Forecasting the Yen to Dollar Exchange Rate

Part 1: Making Time Series Data Stationary

Scott Okamura
6 min readFeb 12, 2021
Photo by Lukas Blazek on Unsplash

Time series analysis is a very common topic in data science and in business. Being able to accurately predict the movements of stocks and foreign exchange rates can make or break a company’s entire business model. This article outlines the process of forecasting predictions from time series datasets. The basic outline follows the OSEMN model, just like most other data science projects.

  • Obtain time series data related to the problem
  • Scrub/clean the data
  • Explore data to identify patterns and trends
  • Model training/validating/testing
  • iNterpret model results

This article will outline the steps in building a basic time series projection model. The first half will cover obtaining, cleaning, and exploring the data to make it stationary. The second part will demonstrate how to fit and train a model and interpret its results.

Obtain

Obtaining international exchange rate data is relatively simple. There are a large number of sites that track and compile that information for you. A few examples of sites that I explored for this project:

These sites also typically allow users to choose the time frame to observe as well as downloading all of the exchange rates from that period to a .csv file. After downloading the data, all that was left was using Pandas to read the file into a Jupyter Notebook using pd.read_csv().

Scrub

Scrubbing and cleaning the data is almost always the longest step. This section of the OSEMN process is also very crucial. “Scrubbing” the data involves ensuring that the values are in the proper format, any null values are dealt with, and remove or replace any corrupt or invalid data.

When working with this dataset, the first order of business was to convert the 'Date' column into the proper datetime format. This reformatted datetime column is also set as the index for the data frame. Although not required, this step makes plotting and visualizing the time series data a bit easier.

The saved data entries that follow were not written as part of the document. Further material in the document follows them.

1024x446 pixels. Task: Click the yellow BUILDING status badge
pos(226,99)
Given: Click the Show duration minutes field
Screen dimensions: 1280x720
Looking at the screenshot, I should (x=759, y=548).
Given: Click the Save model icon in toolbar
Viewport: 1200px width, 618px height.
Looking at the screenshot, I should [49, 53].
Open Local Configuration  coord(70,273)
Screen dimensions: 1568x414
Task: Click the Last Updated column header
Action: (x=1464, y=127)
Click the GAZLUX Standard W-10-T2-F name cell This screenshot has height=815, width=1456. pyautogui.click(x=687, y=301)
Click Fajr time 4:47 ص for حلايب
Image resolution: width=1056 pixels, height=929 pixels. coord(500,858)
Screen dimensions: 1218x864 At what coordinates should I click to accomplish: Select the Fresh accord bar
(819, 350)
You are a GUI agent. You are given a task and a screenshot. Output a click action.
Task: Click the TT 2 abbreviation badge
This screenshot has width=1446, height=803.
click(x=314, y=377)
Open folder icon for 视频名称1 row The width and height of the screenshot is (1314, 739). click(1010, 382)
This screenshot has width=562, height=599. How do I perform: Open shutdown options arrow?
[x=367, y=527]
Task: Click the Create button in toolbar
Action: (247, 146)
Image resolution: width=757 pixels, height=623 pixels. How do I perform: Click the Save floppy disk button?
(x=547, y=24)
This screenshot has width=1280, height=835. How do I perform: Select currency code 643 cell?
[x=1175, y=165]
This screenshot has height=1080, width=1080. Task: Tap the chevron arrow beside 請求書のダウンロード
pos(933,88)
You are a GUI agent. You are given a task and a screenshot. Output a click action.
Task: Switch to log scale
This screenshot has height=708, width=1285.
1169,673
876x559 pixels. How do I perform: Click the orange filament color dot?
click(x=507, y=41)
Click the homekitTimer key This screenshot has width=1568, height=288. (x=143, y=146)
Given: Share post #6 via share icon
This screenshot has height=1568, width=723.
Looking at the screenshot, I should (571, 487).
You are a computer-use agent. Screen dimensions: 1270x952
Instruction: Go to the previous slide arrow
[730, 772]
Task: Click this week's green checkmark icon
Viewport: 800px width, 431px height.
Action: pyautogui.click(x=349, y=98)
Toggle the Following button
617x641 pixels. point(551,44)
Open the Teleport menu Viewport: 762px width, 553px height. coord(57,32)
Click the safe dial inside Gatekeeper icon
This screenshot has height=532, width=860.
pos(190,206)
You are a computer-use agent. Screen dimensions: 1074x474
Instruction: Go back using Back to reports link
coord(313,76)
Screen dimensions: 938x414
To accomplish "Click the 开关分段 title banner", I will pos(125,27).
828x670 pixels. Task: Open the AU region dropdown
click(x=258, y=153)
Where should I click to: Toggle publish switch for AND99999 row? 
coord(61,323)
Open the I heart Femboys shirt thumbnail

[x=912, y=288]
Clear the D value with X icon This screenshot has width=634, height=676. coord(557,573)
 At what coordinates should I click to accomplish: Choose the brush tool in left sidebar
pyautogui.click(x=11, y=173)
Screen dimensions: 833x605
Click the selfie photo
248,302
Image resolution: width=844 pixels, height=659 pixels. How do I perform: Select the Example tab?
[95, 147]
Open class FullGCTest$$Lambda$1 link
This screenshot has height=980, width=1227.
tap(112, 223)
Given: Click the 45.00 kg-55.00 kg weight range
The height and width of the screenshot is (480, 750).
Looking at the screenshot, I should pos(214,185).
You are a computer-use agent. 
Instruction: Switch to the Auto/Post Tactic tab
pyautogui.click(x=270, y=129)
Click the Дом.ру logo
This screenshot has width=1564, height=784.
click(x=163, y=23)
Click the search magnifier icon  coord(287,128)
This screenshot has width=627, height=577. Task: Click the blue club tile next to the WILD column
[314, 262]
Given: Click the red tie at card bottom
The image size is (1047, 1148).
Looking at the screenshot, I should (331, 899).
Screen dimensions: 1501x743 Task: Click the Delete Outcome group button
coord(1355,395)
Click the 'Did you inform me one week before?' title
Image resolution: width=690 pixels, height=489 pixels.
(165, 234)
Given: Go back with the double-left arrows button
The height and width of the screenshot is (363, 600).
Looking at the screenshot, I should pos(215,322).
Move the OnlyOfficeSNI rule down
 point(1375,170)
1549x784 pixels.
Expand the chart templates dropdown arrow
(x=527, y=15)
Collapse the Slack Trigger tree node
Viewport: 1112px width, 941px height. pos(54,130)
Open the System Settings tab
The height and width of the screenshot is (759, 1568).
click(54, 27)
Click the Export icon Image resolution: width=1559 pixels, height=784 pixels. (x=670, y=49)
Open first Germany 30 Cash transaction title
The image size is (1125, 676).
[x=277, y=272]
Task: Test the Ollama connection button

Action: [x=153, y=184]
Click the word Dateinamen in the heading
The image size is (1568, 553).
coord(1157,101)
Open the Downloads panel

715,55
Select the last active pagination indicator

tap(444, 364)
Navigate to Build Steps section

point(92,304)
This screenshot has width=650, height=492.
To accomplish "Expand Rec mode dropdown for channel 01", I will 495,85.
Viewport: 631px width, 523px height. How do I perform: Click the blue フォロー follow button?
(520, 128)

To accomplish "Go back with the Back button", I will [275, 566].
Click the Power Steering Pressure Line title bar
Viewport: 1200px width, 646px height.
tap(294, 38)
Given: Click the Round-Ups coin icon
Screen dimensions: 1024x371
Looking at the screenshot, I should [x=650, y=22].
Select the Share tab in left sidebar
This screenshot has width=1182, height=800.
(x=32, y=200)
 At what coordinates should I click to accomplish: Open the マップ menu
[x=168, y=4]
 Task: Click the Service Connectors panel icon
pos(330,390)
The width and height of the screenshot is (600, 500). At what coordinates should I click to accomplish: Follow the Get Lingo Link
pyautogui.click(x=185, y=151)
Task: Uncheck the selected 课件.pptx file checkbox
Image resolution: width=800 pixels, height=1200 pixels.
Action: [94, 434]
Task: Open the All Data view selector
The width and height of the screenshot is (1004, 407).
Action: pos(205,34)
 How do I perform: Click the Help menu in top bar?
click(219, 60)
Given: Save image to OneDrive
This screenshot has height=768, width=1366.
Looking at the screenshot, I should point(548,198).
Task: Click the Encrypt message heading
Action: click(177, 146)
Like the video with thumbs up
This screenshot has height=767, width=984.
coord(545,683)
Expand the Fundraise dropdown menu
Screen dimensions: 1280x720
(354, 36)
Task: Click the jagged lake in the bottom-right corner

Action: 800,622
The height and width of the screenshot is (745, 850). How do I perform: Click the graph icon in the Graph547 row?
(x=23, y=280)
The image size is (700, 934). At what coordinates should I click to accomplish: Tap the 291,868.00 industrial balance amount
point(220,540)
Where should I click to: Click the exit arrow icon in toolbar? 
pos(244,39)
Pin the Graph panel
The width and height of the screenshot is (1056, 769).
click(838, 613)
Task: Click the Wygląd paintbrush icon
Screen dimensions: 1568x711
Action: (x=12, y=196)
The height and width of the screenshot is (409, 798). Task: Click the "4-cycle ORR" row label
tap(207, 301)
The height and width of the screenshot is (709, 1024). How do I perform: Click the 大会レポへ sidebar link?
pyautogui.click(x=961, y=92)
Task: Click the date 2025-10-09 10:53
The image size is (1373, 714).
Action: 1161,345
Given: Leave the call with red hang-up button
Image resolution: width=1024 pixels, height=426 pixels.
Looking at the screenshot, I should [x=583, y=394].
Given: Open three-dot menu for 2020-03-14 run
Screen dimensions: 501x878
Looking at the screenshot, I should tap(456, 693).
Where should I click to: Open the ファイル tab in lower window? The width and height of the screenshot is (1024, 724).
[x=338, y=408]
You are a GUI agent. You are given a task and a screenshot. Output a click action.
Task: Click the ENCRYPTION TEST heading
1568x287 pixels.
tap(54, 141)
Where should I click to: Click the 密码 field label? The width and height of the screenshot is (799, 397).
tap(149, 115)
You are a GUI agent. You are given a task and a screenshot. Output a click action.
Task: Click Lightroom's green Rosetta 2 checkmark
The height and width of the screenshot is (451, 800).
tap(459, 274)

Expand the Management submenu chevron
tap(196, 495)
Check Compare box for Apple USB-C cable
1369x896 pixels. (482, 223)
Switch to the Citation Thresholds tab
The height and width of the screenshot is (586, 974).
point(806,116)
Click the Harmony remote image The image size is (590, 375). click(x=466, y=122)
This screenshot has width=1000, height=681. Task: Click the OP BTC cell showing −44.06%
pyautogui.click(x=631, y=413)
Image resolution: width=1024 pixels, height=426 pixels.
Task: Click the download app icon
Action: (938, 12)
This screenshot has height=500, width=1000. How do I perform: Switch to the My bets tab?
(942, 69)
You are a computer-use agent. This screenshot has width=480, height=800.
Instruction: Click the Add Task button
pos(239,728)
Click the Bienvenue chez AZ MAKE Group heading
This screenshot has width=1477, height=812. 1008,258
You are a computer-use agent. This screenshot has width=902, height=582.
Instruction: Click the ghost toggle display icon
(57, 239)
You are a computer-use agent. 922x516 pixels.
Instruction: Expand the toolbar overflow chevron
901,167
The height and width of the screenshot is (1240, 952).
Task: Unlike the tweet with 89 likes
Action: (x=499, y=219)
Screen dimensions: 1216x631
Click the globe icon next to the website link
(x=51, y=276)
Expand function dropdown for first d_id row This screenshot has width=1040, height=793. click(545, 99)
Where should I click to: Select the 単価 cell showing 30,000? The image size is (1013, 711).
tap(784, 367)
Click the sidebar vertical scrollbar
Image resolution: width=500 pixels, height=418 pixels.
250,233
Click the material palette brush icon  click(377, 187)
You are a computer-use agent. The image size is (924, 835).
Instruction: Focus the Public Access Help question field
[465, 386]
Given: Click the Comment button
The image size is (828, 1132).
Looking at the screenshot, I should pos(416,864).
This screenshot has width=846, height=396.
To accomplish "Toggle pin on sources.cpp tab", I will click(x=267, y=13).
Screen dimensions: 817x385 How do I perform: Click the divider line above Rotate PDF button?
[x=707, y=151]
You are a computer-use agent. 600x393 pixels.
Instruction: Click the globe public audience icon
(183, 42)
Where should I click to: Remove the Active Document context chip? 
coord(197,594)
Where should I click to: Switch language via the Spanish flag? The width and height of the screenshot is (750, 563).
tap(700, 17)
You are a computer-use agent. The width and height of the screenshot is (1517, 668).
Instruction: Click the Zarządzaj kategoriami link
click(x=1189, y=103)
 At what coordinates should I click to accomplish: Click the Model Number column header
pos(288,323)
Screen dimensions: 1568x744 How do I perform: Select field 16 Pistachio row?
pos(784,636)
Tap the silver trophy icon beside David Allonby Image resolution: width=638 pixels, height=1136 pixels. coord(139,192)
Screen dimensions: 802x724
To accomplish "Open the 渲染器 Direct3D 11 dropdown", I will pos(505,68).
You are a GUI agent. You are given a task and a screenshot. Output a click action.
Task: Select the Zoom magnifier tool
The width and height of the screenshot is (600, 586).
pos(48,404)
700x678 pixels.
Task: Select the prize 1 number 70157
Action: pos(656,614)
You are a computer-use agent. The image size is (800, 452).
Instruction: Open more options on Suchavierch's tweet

df['DATE'] = pd.to_datetime(df['DATE'])
df.set_index('DATE', inplace=True)
df.columns = ['yen']

For this project, we are only interested in the previous exchange rates of the yen. This makes the cleaning process much simpler as we only have 1 column of values that we need to investigate.

# convert object dtype to numeric
df['yen'] = pd.to_numeric(df['yen'], errors='coerce')

The errors='coerce' parameter will default values to NaN if those values cannot be converted to a numerical datatype.

df.isnull().sum()yen    109
dtype: int64

to_numeric() produced 109 null values in our data frame. These can be dealt with in various ways and will be different for every project and every data scientist.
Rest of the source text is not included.